Given its simplicity and widespread confirmation in the literature, the NTGK model was selected to fit the temperature and voltage data obtained from discharging a Li-ion battery at a constant temperature in this research. However, few people have set out to fit the voltage and temperature curves of Li-ion battery at different starting temperatures at low temperatures. Although the NTGK model couples the temperature parameters in the coefficient equations U(DOD) and Y(DOD), the electrochemical reactions inside the Li-ion battery still cannot receive real-time and accurate temperature feedback on the electrochemical reactions. As a result, keeping a tight fit between the discharge and temperature curves across a wide range of temperatures is challenging.

2.2. NTGK Model and Conjugate Heat Transfer Model

According to the NTGK model, the volumetric current transfer density j is directly related to the phase potential. The following equation gives the relationship between the volumetric current flow and U, Y fitting coefficients, electrode layer specific area α, and phase potential:

$$j=\alpha Y\left[U-\left({\phi }_{+}-{\phi }_{-}\right)\right]$$

(3)

As fitting coefficients, U and Y are functions of the depth of discharge (DoD) of the lithium-ion battery.

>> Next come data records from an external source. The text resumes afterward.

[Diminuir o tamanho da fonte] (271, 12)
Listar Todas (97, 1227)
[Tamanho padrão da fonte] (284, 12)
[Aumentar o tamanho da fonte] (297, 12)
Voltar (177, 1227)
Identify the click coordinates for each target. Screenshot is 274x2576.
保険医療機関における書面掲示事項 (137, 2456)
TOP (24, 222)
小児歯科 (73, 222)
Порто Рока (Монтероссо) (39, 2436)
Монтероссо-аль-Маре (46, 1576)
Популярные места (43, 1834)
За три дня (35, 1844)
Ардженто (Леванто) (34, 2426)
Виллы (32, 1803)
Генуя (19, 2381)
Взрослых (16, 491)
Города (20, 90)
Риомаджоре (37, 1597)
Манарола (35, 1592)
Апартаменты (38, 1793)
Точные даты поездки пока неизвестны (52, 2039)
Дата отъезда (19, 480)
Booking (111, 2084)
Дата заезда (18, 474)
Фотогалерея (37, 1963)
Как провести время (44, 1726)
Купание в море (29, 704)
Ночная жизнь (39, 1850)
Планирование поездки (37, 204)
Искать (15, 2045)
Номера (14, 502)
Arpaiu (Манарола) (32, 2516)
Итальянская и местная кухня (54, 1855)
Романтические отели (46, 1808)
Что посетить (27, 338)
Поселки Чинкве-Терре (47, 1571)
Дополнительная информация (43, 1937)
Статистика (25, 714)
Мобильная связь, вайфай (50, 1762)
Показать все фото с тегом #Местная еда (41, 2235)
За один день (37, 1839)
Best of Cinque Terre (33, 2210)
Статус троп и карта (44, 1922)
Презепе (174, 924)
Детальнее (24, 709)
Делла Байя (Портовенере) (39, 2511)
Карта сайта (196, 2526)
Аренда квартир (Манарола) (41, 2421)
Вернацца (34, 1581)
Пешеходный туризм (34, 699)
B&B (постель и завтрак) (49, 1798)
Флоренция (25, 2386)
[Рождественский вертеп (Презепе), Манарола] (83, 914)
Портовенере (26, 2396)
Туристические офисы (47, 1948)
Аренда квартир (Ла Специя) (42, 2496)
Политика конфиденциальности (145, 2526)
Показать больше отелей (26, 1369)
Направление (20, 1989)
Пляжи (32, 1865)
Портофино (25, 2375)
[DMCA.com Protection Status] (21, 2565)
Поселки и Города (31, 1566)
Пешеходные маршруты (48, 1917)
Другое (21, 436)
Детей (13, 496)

$$DoD=\frac{Vol}{600Q_T}\left({{\displaystyle \int }}_0^{t}jdt\right)$$

(4)

where Vol is the battery volume and Q_T is the battery capacity in Ah. The voltage response curves of Li-ion battery at varying rates can be measured experimentally for a given battery type, and then the experimental data can be fitted by parameter adjustment of the U and Y functions in Fluent. In this study, the variation of U and Y model parameters as a function of depth of discharge (DoD) is as follows:

$$U=\left({\displaystyle \sum }_{n=0}^5{a}_n{\left(DoD\right)}^n\right)-C_2\left(T-T_{ref}\right)$$

(5)

$$Y=\left({\displaystyle \sum }_{n=0}^5{b}_n{\left(DoD\right)}^n\right)\exp \left[-C_1\left(\frac{1}{T}-\frac{1}{T_{ref}}\right)\right]$$

(6)

where C₁ and C₂ are the coefficients of the NTGK model, indicating the influence of temperature on the feedback related to the battery voltage performance, and T_ref is the reference temperature. The fitted parameters of U and Y adjusted by parameters in this paper are as follows:

$$U=4.14-1.19\left(DoD\right)+2.51{\left(DoD\right)}^2-8.75{\left(DoD\right)}^3+12.56{\left(DoD\right)}^4-6.92{\left(DoD\right)}^5+0.0065\left(T-T_{ref}\right)$$

(7)

$$Y=[33.77+97.63\left(DoD\right)-677.83{\left(DoD\right)}^2+2541.80{\left(DoD\right)}^3-4100.23{\left(DoD\right)}^4+2280{\left(DoD\right)}^5]\exp \left[-1300\left(\frac{1}{T}-\frac{1}{T_{ref}}\right)\right]$$

(8)

There is a fair agreement between the simulated and actual data for the voltage and temperature of the Li-ion battery at different discharge rates at 22.4 °C, as shown in Figure 2a,b, but at 3C and 4C high rates, the over-consideration of the temperature effect on the voltage leads to higher voltage prediction in the first half than the experimental value. The graph in Figure 2c predicts the voltage variation curves with time for 1C discharging of the battery at different temperatures, and there is good agreement in the magnitude of energy discharged as in Figure 2d, the magnitude of capacity and the trend of voltage variation in the middle and late stages, except for the drawback that the voltage does not clearly show the rising trend with temperature in the initial section at low temperatures because of the limitation of NTGK model.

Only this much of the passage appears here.